Mit Blick auf die Entwicklung des deutschen Immobilienmarktes zeigte sich Christian Schmid überzeugt, dass in vielen Segmenten eine Preisstabilisierung stattfinde. Dabei sei aber zu beachten, dass die Differenzierung auch innerhalb der Asset-Klassen und der Lagen zunehme. Bei guten Lagen und guter Qualität sei die Bodenbildung erkennbar, bei Wohnimmobilien seien sogar wieder höhere Preise absehbar.
Auf die immer wichtiger werdende Bedeutung von ESG-Aspekten wies Professor Voigtländer in der Diskussion hin. Das Ziel, in Deutschland ab 2045 ohne den Einsatz fossiler Energie auszukommen, begrüße er ausdrücklich. Allerdings gelte es jetzt, sich auf den verstärkten Einsatz von erneuerbarer Energie zu fokussieren. Deutschland „fördere sich zu Tode“ und habe sich „verrannt“, was detailreiche Standards angehe, so Voigtländer. Nachdem das Ziel klar sei, müssten die Wege zu dessen Erreichung für die Marktteilnehmer frei sein.
Gleicher Meinung ist Sandra Wehrmann, die sich wünschte, dass vor allem Fernwärme grün wird, da hier große Effekte erzielbar seien. Dagegen bringe maximale Gebäudesanierung die geringsten Effekte, der Energieverbrauch ginge durch solche Maßnahmen relativ wenig zurück. Als Belastung für die Umsetzung energetischer Maßnahmen in Neubau und Sanierung sieht sie das Fehlen von Fachexperten im Bausektor für diese Themen.
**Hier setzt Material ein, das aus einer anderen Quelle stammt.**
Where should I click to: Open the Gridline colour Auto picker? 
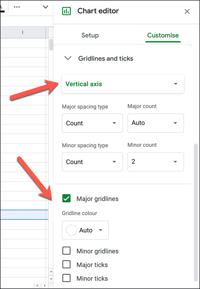point(85,230)
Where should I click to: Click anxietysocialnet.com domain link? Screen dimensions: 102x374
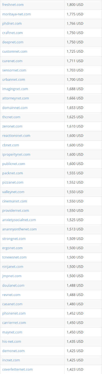[19, 220]
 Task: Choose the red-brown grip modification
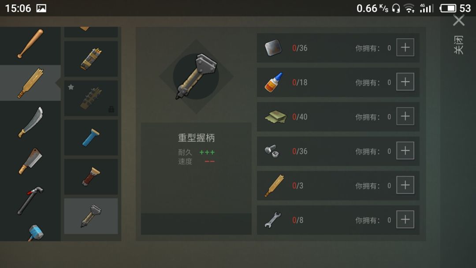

Hart mit der ESG-Regulierung ins Gericht ging Christian Schmid. Die Transformation von Immobilien von „braun“ zu „grün“ sei praktisch nicht vorgesehen. Darüber hinaus fehle es in Europa an Innovationen, hier würden kleinteilige Maßnahmen beschlossen und mögliche Projekte wie „CO2-Speicher“ vernachlässigt. Auch Professor Voigtländer wünschte sich andere Schwerpunkte bei der ESG-Regulierung. Politik und Regulierung sollten viel stärker auf den CO2-Preis setzten, hier habe z. B. Schweden mit deutlich höheren Preisen spürbare Erfolge bei der CO2-Reduzierung erzielt. In die Forderung von Christian Schmid, nicht dauernd über Dämmung zu reden, sondern bei der nachhaltigen Transformation endlich auch über neue Technologien, stimmte die Diskussionsrunde ein.